LISTED ENTRIES |
•••

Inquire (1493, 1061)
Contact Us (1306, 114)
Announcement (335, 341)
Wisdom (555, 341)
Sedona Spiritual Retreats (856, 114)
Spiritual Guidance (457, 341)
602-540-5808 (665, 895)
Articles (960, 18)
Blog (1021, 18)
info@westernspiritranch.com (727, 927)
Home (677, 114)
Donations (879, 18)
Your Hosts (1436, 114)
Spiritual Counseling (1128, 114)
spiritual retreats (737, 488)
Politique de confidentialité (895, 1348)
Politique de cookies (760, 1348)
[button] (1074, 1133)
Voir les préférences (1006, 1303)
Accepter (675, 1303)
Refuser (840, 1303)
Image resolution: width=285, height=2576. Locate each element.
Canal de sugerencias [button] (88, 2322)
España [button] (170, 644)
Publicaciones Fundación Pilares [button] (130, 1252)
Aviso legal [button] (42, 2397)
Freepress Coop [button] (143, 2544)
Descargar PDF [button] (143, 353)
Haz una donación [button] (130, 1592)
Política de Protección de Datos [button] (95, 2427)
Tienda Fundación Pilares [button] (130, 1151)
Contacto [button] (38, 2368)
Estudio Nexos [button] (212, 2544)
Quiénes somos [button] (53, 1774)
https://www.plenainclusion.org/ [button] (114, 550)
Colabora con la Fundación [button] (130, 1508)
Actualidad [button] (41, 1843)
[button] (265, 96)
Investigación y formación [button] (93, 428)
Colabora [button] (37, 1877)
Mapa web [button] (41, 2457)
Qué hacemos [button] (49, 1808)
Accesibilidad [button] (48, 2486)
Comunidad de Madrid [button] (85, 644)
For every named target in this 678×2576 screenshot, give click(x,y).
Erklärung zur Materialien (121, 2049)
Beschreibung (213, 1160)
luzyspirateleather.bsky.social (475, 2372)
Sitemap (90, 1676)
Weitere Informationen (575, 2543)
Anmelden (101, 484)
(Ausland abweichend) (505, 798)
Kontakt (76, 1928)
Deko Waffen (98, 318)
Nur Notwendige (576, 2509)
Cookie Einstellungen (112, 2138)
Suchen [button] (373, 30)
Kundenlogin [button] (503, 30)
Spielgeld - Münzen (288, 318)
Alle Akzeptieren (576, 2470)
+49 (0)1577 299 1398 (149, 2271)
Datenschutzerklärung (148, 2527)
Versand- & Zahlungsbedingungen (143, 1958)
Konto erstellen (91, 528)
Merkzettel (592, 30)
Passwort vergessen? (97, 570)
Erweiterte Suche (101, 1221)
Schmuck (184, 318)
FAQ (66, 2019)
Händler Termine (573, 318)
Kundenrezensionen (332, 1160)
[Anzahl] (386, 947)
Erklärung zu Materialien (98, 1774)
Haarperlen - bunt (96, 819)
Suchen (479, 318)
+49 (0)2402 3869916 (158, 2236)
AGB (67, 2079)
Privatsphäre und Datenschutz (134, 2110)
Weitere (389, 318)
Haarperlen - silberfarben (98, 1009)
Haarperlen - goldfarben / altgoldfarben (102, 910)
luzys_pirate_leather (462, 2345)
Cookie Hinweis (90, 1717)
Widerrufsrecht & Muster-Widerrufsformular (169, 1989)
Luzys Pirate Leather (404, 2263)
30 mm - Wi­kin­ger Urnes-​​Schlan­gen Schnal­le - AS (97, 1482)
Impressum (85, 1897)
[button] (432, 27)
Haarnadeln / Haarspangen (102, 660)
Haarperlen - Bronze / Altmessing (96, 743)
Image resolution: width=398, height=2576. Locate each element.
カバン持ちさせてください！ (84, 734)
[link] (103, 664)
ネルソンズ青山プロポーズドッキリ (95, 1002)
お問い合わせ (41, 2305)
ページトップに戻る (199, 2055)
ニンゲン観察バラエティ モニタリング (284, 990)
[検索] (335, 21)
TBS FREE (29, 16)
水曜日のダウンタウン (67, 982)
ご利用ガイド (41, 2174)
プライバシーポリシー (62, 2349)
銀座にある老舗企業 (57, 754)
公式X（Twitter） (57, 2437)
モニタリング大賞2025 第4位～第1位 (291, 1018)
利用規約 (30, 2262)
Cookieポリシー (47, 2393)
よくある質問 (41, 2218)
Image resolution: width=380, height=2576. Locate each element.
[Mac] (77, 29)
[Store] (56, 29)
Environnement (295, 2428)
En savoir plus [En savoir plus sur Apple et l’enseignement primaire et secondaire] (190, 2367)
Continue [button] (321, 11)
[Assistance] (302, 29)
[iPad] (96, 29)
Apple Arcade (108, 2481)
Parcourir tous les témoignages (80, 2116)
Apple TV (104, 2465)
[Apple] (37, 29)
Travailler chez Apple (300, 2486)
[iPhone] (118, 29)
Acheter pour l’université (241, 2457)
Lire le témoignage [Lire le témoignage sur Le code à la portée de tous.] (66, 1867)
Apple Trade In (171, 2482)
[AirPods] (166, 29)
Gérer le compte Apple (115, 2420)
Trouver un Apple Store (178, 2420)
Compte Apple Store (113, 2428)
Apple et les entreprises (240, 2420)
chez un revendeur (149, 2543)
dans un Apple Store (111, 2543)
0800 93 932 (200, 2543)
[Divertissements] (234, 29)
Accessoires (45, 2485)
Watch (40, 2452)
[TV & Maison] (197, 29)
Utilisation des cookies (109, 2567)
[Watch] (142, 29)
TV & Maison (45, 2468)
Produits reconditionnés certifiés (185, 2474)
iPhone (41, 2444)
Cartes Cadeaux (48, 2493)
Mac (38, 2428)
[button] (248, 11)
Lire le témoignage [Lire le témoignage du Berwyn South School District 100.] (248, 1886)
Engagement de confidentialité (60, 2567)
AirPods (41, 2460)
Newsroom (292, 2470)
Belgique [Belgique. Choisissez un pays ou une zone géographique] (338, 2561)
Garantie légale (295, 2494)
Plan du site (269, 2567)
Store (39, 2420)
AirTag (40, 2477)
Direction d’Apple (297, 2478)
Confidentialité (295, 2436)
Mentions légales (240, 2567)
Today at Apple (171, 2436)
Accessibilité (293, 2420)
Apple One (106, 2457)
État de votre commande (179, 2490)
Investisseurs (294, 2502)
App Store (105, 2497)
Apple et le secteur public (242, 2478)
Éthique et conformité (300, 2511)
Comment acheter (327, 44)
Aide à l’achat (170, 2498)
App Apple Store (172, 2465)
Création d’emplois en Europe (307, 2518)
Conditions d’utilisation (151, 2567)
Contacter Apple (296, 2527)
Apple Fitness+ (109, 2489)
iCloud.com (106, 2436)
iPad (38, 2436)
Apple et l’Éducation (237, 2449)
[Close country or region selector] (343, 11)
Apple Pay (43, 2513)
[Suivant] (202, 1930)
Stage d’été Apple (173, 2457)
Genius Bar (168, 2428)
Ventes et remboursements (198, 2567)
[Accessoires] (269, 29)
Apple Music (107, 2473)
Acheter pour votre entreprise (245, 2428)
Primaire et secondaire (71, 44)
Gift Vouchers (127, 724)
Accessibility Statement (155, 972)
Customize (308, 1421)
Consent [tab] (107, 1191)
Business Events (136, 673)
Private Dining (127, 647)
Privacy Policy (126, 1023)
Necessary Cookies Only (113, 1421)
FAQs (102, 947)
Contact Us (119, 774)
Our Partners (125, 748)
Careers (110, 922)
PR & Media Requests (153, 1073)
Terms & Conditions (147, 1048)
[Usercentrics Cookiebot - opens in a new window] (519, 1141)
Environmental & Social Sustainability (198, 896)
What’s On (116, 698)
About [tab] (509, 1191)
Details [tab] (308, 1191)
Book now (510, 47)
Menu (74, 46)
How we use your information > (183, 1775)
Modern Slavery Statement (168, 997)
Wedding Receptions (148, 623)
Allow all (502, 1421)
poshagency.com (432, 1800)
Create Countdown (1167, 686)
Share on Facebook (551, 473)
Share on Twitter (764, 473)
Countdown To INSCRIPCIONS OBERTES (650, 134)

•••

BRIEF | Arrange the data from the line with "iPhone (41, 2444)" to the line with "Allow all (502, 1421)", both included, as a Markdown table with the columns Row and Line. Number each row and leave out blank lines.

COMPLETE RESPONSE |
| Row | Line |
|---|---|
| 1 | iPhone (41, 2444) |
| 2 | Cartes Cadeaux (48, 2493) |
| 3 | Mac (38, 2428) |
| 4 | [button] (248, 11) |
| 5 | Lire le témoignage [Lire le témoignage du Berwyn South School District 100.] (248, 1886) |
| 6 | Engagement de confidentialité (60, 2567) |
| 7 | AirPods (41, 2460) |
| 8 | Newsroom (292, 2470) |
| 9 | Belgique [Belgique. Choisissez un pays ou une zone géographique] (338, 2561) |
| 10 | Garantie légale (295, 2494) |
| 11 | Plan du site (269, 2567) |
| 12 | Store (39, 2420) |
| 13 | AirTag (40, 2477) |
| 14 | Direction d’Apple (297, 2478) |
| 15 | Confidentialité (295, 2436) |
| 16 | Mentions légales (240, 2567) |
| 17 | Today at Apple (171, 2436) |
| 18 | Accessibilité (293, 2420) |
| 19 | Apple One (106, 2457) |
| 20 | État de votre commande (179, 2490) |
| 21 | Investisseurs (294, 2502) |
| 22 | App Store (105, 2497) |
| 23 | Apple et le secteur public (242, 2478) |
| 24 | Éthique et conformité (300, 2511) |
| 25 | Comment acheter (327, 44) |
| 26 | Aide à l’achat (170, 2498) |
| 27 | App Apple Store (172, 2465) |
| 28 | Création d’emplois en Europe (307, 2518) |
| 29 | Conditions d’utilisation (151, 2567) |
| 30 | Contacter Apple (296, 2527) |
| 31 | Apple Fitness+ (109, 2489) |
| 32 | iCloud.com (106, 2436) |
| 33 | iPad (38, 2436) |
| 34 | Apple et l’Éducation (237, 2449) |
| 35 | [Close country or region selector] (343, 11) |
| 36 | Apple Pay (43, 2513) |
| 37 | [Suivant] (202, 1930) |
| 38 | Stage d’été Apple (173, 2457) |
| 39 | Genius Bar (168, 2428) |
| 40 | Ventes et remboursements (198, 2567) |
| 41 | [Accessoires] (269, 29) |
| 42 | Apple Music (107, 2473) |
| 43 | Acheter pour votre entreprise (245, 2428) |
| 44 | Primaire et secondaire (71, 44) |
| 45 | Gift Vouchers (127, 724) |
| 46 | Accessibility Statement (155, 972) |
| 47 | Customize (308, 1421) |
| 48 | Consent [tab] (107, 1191) |
| 49 | Business Events (136, 673) |
| 50 | Private Dining (127, 647) |
| 51 | Privacy Policy (126, 1023) |
| 52 | Necessary Cookies Only (113, 1421) |
| 53 | FAQs (102, 947) |
| 54 | Contact Us (119, 774) |
| 55 | Our Partners (125, 748) |
| 56 | Careers (110, 922) |
| 57 | PR & Media Requests (153, 1073) |
| 58 | Terms & Conditions (147, 1048) |
| 59 | [Usercentrics Cookiebot - opens in a new window] (519, 1141) |
| 60 | Environmental & Social Sustainability (198, 896) |
| 61 | What’s On (116, 698) |
| 62 | About [tab] (509, 1191) |
| 63 | Details [tab] (308, 1191) |
| 64 | Book now (510, 47) |
| 65 | Menu (74, 46) |
| 66 | How we use your information > (183, 1775) |
| 67 | Modern Slavery Statement (168, 997) |
| 68 | Wedding Receptions (148, 623) |
| 69 | Allow all (502, 1421) |